Pneumopathies interstitielles professionnelles.

P. DE VUYST, J.C. DALPHIN. La Revue du Praticien. - 2007. - Vol. 57. - N° 20. - Pages 2266-2276. - Bibliographie.

Les pneumopathies interstitielles professionnelles comportent les pneumoconioses et les pneumopathies d’hypersensibilité. Les pneumoconioses sont liées à l’inhalation et à la rétention de particules inorganiques, minérales ou métalliques. Elles sont liées à une surcharge débordant les mécanismes d’épuration. La réponse inflammatoire du poumon peut se limiter à une simple accumulation de macrophages surchargés de poussières mais aussi être plus importante et mener à une fibrose pulmonaire grave, cause potentielle de décès par insuffisance respiratoire. Parmi les pneumoconioses : la silicose (exposition à la silice), l’anthracosilicose (exposition à la poussière de mine comprenant charbon, silice et silicates), l’asbestose (exposition aux fibres d’amiante), les silicatoses (expositions massives au talc, au kaolin, au mica), les pneumoconioses métalliques liées au cobalt ou au béryllium, la pneumoconiose du prothésiste dentaire (exposition à de multiples aérocontaminants). Le diagnostic des pneumoconioses utilise la tomodensitométrie, le lavage broncho-alvéolaire ou même l’histologie dans les formes rares. Le problème est que le clinicien a tendance à ne plus connaître ces maladies « du passé ». Actuellement, les cas diagnostiqués résultent d’exposition anciennes ou d’expositions inhabituelles. Il ne faut pas oublier cependant, que dans les pays émergents, certaines conditions de travail permettent le développement de ces pathologies.
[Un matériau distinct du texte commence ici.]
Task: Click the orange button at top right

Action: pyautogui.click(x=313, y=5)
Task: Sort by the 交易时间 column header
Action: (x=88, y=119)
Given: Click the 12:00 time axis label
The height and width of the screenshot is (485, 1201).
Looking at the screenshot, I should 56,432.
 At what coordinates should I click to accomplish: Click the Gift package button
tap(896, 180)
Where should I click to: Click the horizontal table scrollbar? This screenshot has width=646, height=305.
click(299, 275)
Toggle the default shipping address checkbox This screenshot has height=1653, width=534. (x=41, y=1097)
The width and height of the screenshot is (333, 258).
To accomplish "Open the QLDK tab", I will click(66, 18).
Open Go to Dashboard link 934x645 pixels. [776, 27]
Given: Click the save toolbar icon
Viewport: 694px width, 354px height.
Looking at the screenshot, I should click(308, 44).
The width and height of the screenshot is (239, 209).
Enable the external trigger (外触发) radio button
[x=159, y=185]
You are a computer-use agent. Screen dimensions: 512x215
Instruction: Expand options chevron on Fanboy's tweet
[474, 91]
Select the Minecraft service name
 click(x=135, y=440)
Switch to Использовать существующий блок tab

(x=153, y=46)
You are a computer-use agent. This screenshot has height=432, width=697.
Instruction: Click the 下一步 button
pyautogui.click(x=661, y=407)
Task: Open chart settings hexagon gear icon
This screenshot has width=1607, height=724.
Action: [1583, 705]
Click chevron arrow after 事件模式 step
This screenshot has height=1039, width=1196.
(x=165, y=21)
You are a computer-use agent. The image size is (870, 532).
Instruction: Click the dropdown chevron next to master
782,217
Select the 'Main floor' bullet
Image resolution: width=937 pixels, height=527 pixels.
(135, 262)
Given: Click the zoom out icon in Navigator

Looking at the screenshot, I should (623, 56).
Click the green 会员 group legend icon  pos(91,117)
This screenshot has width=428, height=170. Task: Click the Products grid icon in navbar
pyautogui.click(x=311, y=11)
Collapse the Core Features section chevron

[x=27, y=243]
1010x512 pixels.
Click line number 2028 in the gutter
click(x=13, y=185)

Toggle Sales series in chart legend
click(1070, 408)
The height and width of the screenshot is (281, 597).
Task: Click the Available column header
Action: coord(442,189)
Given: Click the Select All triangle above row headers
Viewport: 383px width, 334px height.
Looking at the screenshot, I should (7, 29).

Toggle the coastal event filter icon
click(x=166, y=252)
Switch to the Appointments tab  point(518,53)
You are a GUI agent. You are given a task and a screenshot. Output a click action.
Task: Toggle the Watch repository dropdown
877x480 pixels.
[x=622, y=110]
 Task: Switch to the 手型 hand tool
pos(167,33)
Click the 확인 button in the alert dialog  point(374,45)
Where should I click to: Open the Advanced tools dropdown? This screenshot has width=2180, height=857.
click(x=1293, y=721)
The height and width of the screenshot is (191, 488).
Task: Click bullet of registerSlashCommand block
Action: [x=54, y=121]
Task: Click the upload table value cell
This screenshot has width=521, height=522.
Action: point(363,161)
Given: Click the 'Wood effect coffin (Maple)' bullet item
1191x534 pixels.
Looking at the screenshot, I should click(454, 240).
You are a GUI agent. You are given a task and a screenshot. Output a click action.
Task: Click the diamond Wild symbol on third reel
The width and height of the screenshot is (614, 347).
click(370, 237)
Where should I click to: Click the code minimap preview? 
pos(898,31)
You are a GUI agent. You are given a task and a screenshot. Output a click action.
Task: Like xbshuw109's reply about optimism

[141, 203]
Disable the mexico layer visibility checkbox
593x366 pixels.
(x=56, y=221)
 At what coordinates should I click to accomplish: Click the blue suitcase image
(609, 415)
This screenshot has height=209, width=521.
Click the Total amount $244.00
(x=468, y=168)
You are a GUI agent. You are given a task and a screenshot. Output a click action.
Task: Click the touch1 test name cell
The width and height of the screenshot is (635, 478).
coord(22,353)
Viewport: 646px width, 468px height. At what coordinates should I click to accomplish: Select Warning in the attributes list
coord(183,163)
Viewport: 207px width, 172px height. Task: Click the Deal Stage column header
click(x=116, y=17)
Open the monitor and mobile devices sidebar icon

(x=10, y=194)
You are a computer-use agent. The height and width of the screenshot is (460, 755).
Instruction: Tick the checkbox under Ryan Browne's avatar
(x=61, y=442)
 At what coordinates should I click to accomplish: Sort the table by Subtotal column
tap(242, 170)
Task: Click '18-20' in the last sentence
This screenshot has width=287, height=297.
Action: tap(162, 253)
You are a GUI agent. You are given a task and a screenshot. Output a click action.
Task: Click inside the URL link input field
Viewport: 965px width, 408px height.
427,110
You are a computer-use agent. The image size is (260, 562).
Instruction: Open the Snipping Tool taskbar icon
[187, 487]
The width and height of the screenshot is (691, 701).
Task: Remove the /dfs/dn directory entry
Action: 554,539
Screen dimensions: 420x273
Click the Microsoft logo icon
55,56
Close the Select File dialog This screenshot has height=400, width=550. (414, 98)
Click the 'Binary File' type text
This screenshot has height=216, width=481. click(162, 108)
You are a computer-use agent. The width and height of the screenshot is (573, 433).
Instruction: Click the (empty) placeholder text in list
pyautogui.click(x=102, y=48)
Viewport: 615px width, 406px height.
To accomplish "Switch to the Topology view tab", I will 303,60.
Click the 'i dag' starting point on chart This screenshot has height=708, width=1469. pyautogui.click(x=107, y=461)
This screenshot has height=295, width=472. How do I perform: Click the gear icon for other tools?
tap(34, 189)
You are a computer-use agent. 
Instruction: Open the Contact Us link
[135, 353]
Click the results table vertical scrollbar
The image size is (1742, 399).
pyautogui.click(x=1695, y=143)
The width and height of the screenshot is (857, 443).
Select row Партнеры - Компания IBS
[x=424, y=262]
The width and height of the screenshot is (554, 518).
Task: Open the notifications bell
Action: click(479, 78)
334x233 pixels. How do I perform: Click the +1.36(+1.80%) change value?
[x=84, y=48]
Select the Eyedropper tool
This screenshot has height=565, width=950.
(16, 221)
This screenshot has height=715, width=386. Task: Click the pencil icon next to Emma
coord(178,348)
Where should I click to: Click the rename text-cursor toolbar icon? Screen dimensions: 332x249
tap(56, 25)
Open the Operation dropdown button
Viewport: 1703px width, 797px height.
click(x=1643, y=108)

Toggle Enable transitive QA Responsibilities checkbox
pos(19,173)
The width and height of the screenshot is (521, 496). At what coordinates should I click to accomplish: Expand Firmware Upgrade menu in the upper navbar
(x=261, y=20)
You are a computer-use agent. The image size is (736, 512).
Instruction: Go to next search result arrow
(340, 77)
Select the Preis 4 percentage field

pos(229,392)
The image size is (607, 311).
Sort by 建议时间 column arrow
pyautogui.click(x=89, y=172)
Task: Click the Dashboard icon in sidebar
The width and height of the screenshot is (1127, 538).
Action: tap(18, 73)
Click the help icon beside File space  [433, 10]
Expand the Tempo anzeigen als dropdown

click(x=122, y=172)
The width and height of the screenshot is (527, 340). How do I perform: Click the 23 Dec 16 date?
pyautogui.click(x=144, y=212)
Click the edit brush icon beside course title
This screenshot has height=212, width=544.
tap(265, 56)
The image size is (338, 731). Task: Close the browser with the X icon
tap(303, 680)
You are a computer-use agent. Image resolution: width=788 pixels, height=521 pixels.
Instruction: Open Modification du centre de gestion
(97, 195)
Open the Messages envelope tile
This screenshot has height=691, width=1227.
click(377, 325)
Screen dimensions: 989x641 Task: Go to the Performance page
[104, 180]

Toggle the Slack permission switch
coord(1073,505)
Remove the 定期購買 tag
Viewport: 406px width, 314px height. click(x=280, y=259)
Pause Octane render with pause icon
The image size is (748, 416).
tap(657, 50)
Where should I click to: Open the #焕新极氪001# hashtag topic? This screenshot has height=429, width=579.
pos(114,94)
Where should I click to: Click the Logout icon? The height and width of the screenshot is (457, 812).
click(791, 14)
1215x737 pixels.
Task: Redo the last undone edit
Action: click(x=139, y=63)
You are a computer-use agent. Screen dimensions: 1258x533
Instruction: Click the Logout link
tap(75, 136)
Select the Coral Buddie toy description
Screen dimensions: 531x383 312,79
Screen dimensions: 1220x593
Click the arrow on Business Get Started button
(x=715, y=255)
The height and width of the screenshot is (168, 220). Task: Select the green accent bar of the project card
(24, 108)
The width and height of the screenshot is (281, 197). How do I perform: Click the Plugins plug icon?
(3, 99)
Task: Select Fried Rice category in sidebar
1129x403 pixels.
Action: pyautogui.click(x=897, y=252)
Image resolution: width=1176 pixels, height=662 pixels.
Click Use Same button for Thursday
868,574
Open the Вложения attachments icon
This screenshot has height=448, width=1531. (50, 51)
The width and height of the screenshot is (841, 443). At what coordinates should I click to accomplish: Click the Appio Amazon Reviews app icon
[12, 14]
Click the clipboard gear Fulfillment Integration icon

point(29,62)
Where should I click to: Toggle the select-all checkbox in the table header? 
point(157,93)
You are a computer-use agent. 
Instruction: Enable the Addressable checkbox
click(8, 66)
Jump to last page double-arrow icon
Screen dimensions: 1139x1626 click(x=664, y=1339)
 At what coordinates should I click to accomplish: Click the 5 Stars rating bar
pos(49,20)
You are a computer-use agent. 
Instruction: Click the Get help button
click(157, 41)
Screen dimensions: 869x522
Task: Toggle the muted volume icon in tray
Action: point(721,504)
Les pneumopathies d’hypersensibilité sont de mécanisme immuno-allergique et dues à l’inhalation chronique d’antigènes le plus souvent organiques, parfois chimiques de faible poids moléculaire (maladie du poumon de fermier, maladie des éleveurs d’oiseaux). La connaissance des principales manifestations et formes cliniques, conjuguée à l’identification d’un environnement professionnel ou extraprofessionnel à risque, doit conduire le praticien à suspecter précocement le diagnostic avant que la maladie n’évolue vers des lésions pulmonaires irréversibles. La sérologie, l’hyperlymphocytose au lavage alvéolaire et une imagerie caractéristique sont des éléments clés du diagnostic. Le traitement repose sur l’éviction antigénique ou au moins sur la réduction importante du niveau d’exposition.